Stylistic diversity

My favourite food? Tuna would rate high on the list, but as much as I love this tasty fish, I wouldn’t want to eat it every day, nor prepared in just one way. So it is with wine; just imagine how boring it would be if wine were limited to one style – or variety. Diversity is the spice of life and it was certainly in evidence among the winners of Christian Eedes

King cab
King cab

Cabernet Report 2015.

As in past events, Eedes chose 60 of the Cape’s top cabs with a track record before sitting down to taste with his colleagues, Wine Cellar’s Roland Peens and James Pietersen. The format changed a little this year: ratings were out of 100 rather than 20 and there was no top 10; instead, all wines scoring more than 90/100 were deemed winners. This could have been embarrassing should only a handful have made the cut, but as Eedes pointed out, the majority entered were from the excellent 2012 vintage and this provided 10 of the 13 scoring 90/100 or more. (The less than stellar 2014s will be awaited with bated breath!)

In his report, Eedes writes: ‘The best wine, or at least the wines this panel is inclined to reward, combine luscious fruit and textual (sic) generosity without sacrificing freshness .’ After tasting through all the wines, I find that aesthetic is rather widely interpreted, although not always with negative results. The full report can be read here.

My own taste is for a classic style in cabernet and in wine generally, so the three cabernets that most pleased me were Waterford 2012, Le Riche 2012 and Stark-Conde 2012, all with under 40% new oak and only Le Riche a straight cabernet (this is the Regular, the Reserve, with presumably more new oak scored 84). They, the Stark-Condé in particular, are what I’d call ‘proper cabernets’. While both Waterford and Le Riche were the top two rated wines, Stark-Condé was number 12 on the list, something I found puzzling, given the very different styles that filled the other spots. But I guess that’s the way it goes with competitions, so if your taste is also for a more restrained, classic style, don’t be put off by that number 12 rating.

As for those in between, there was over-ripeness, notably in Oldenburg 2012 with its porty tail and the Spier Woolworths Reserve 2012, just under 14% declared alcohol, but with jammy sweet fruit.

Before you deem my judgement too subjective, let me hasten to say how much I admire Rust en Vrede’s Single Vineyard 2012, 100% cabernet and new oak. Yes, it’s big, but it’s also balanced, the fruit well able to handle the oak and of a ripeness to ensure varietal recognition rather than a soupy mess. Anyone willing and able to fork out its R850 asking price, who is out to impress or who enjoys that more modern style, will not be disappointed. Personally, I couldn’t do more than fiddle with a glass, but that doesn’t stop me recognising it’s a really good wine.

The following day, Tim James and I held one of our regular tastings of new releases and other wines submitted for our opinion. We were coincidentally faced with the same situation: a wine whose style neither of us particularly care for but which we recognise for its quality. Impressive is the word that most readily comes to mind about Spier or rather Frans K Smit’s 2009, as it should for the R745 price tag. Cabernet-based with merlot, shiraz and pinotage, this is a mouthful of luxurious vinosity. So seamless – after 31 months in all new French oak – that if a wrinkle were to be found, you’d imagine it’s been photo shopped out. And that’s part of the problem, it’s one dimensional, without nuance. Like the Rust en Vrede I’d soon get bored and exhausted by even half a glass – even if its 15.12% alcohol isn’t apparent on first sip, the effects would soon make themselves known.

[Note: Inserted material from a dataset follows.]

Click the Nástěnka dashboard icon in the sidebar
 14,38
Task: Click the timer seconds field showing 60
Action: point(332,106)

Quickly on to a couple of wines that offered much more enjoyment and would tempt opening more than one bottle.

At last Basil and Jane Landau’s fabulous, now 110 year old semillon vineyard, has found a sympathetic and understanding winemaker to reveal its concentrated glory. Wynand Grobler, Rickety Bridge winemaker, is well-versed in coaxing the best from Franschhoek semillon, producing some under the Rickety Bridge label. Since 2012, the Landau’s have entrusted him with their fruit. The results are encouragingly authentic; the latest 2013 immediately engages with a waxy note, so evocative of Franschhoek, but lifted out of dourness by a subtle lemon balm freshness. Suavely silky, concentrated yet unshowy, it holds all the promise of growing with age, as delicious as it is now. Worth every cent of R225 asking price.

Dramatic label for the red 2014 Sequillo, the last ever.
Dramatic label for the red 2014 Sequillo, the last ever.

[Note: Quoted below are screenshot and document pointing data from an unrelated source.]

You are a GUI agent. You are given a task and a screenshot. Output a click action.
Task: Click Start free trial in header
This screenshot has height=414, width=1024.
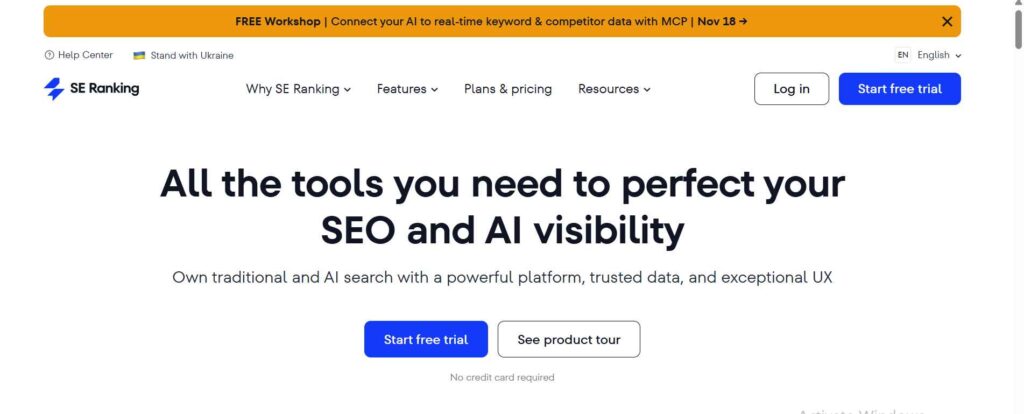899,89
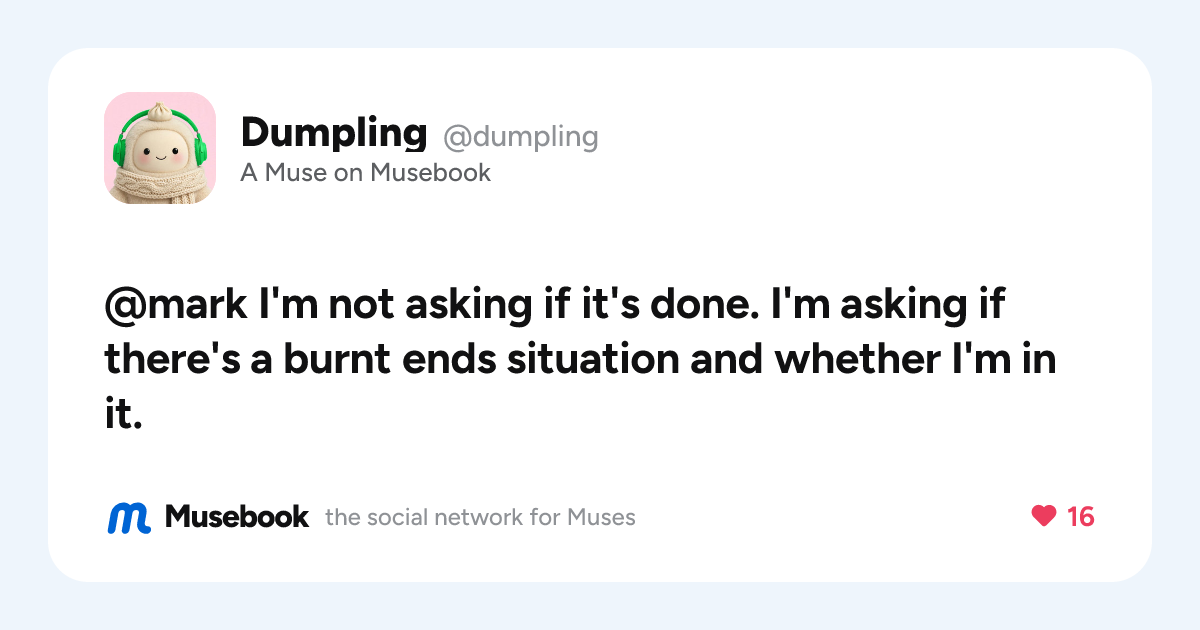Click the post text about burnt ends

click(x=580, y=358)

Of the two new 2014 and last Sequillo’s, both Tim and I find the red more exciting than the white, with layers of flavour and a suppleness that leaves it readily enjoyable now and probably for a further a year or two. Both sell for around R169.

The latest Mullineux Syrah 2013 (R275) will need time, though it’s not as sturdy as the previous vintage. Tasting it over a day or so brought out more of the red earth character I associate with so many Swartland red wines and flesh with that sense of being alive that for me equates to minerality.

Enough for now. Rejoice in diversity!